Come è noto ai fan della serie, la sesta stagione è stata scritta da un team di scimmie urlatrici coordinate da Lindelhof e Cuse (perché, se ho ben capito il senso di questo forum, J.J. è morto a 27 anni). Non sto nemmeno ad elencare i numerosi indizi che spingono verso la teoria delle scimmie urlatrici, mi sembra che con i primi annacquamenti delle domande messe in moto dalla premiere sia diventato evidente a tutti. Mi limiterò ad osservare che tutte quelle cose che dal punto di vista narratologico erano ammirevoli in Lost (la capacità di spostare il motore dell'azione da un personaggio – o gruppi di personaggi – ad un altro, il gioco sulla struttura temporale della narrazione e della trama, l'efficacia dei cliffhanger e la capacità di orientare l'aspettativa dello spettatore verso una direzione ingannevole per poi dosare un mix di suspence e sorpresa) sono state affogate in una lunghissima serie di diversivi per diluire i pochi eventi in tanta fuffa, peraltro recitata con dialoghi abominevoli.
Non mi produrrò nemmeno in un riassunto, giacché senza dubbio voi conoscerete lost topoi e la devozione con cui assolve in maniera ottimale allo scopo. Del resto, se state leggendo qua, è quasi certo che abbiate già visto la penultima puntata – quella cioé in cui, grossomodo, a causa di un'isterica con una perfida pronuncia del latino il povero Remo (presente, no, l'Innominato) prende ripetutamente un fracco di mazzate e muore transustianzandosi nel fumo nero – ovvero, l'annunciato fallimento della mitopoiesi contemporanea2.

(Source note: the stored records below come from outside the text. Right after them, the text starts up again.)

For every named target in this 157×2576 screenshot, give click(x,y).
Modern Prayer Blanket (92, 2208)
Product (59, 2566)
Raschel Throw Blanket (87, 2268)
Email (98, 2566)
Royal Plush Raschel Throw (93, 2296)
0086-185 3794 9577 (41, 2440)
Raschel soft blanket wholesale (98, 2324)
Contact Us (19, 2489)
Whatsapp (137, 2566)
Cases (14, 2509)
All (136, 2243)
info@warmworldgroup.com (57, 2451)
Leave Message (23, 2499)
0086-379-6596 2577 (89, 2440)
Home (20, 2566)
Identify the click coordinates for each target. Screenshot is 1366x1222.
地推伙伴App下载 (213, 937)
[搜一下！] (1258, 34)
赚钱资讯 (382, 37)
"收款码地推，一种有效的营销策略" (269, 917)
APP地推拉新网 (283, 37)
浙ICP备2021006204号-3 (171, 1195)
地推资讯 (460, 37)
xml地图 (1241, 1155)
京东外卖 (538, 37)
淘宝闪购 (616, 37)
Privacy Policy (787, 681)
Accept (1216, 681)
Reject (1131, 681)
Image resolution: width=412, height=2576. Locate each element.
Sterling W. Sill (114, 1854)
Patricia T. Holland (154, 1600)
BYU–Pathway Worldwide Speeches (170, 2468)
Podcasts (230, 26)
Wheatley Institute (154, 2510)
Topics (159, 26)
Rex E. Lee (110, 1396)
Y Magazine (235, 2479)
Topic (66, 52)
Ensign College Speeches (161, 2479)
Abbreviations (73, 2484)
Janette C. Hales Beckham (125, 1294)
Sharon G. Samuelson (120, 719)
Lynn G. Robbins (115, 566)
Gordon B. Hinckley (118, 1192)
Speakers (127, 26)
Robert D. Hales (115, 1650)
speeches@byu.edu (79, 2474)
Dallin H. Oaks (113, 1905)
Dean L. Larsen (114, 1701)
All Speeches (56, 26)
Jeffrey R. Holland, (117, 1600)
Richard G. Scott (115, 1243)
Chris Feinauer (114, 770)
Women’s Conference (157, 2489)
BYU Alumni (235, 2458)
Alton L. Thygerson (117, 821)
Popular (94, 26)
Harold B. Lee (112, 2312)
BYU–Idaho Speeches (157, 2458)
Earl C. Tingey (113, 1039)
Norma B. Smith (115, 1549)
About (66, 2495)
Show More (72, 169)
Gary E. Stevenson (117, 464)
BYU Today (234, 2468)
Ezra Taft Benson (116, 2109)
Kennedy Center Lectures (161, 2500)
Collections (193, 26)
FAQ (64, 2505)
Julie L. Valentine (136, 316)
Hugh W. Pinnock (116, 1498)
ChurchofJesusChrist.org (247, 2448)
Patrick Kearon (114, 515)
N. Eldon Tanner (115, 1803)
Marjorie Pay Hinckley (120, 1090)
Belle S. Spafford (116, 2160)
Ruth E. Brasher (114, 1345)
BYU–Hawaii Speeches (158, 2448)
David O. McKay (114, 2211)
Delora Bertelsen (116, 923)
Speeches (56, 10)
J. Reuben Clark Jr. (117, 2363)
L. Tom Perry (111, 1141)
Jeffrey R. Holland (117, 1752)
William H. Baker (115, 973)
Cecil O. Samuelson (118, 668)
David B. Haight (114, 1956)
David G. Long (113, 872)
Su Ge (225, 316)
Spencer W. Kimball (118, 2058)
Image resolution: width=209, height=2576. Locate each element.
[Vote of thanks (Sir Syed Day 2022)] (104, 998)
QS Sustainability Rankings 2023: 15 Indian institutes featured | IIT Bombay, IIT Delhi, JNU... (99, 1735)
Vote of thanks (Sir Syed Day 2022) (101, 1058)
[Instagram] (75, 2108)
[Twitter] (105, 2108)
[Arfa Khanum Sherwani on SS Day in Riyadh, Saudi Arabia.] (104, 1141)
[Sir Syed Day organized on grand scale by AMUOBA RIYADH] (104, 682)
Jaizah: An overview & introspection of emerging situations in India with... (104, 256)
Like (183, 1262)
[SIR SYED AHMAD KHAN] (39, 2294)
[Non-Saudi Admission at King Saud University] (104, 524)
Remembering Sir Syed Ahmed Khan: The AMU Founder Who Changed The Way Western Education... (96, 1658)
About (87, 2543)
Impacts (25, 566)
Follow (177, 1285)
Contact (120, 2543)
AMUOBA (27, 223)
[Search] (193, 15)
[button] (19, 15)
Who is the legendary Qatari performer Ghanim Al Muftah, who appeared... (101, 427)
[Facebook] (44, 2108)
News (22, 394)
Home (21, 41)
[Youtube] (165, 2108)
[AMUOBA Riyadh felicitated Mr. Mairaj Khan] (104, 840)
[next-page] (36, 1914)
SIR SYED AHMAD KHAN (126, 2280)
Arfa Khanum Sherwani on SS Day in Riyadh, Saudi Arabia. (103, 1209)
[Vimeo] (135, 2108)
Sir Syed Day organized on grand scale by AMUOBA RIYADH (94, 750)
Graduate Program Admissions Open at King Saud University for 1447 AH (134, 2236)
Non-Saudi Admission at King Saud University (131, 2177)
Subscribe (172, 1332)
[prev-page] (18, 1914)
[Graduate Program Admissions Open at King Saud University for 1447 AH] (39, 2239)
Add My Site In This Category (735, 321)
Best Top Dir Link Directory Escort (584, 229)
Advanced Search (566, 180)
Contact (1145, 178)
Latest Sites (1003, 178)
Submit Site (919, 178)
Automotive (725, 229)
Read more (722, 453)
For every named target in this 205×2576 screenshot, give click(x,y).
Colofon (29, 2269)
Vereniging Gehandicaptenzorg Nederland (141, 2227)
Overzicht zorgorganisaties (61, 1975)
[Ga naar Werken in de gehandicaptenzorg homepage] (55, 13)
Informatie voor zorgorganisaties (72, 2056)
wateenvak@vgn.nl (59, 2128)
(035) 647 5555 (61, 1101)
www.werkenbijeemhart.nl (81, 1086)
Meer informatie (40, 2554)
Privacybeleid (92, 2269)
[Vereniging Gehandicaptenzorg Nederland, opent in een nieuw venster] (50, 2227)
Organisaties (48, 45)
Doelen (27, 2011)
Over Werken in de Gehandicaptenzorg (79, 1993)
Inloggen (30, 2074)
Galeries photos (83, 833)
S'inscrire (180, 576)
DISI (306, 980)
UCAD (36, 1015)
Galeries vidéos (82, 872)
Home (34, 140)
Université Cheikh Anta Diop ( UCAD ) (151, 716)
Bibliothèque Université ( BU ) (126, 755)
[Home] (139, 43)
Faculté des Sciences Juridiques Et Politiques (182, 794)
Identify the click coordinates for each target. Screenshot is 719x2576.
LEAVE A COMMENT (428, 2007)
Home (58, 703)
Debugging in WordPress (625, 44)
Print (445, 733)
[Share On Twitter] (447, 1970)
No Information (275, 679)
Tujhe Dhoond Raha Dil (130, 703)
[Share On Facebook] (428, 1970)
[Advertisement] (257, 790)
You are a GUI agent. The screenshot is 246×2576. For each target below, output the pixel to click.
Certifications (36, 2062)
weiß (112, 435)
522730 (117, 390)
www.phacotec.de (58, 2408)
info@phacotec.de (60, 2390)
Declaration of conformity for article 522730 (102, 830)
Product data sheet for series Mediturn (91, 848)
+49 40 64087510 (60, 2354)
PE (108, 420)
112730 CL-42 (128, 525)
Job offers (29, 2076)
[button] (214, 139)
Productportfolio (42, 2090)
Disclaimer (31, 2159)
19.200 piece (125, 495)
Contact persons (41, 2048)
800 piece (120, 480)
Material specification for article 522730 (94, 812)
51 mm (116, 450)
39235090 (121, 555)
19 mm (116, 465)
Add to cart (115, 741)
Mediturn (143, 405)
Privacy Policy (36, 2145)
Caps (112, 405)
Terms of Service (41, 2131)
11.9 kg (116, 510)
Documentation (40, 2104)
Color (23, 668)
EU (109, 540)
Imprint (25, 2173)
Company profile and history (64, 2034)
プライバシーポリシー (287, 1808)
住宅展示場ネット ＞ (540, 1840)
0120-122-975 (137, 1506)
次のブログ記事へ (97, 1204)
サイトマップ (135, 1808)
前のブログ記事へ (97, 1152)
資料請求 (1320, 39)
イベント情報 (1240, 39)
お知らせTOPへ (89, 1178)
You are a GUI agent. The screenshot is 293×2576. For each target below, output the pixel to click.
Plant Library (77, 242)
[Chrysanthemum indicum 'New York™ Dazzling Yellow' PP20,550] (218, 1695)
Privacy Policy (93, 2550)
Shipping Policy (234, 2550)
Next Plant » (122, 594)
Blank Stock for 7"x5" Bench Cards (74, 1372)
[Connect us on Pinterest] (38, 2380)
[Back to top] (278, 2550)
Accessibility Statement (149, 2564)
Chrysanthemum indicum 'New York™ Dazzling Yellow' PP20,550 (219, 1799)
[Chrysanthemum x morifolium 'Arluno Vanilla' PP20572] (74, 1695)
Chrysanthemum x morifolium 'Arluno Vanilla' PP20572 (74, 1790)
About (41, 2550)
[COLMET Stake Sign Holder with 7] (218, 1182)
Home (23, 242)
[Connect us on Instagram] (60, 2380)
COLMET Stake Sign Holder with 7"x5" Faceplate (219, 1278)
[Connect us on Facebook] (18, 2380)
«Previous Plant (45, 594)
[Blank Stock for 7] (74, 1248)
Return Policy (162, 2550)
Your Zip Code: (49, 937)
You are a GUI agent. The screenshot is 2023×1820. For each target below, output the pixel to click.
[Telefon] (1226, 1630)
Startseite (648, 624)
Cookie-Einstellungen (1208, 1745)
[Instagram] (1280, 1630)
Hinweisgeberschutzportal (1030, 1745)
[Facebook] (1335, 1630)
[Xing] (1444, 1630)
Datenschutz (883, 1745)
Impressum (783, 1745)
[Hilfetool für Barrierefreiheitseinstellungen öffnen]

Mi limiterei invece a ricordare alcuni stilemi ricorrenti di quest'ultima stagione, iniziata, ricordiamolo, con la promessa da parte di Lindelhof e Cuse che ogni cosa importante sarebbe stata spiegata (anche se già a febbraio ritrattavano: non è che spiegheremo proprio tutto-tutto, c'è del mistero in ognuno di noi, il sublime, il senso del sacro, etc). Il che è, in un certo senso, vero.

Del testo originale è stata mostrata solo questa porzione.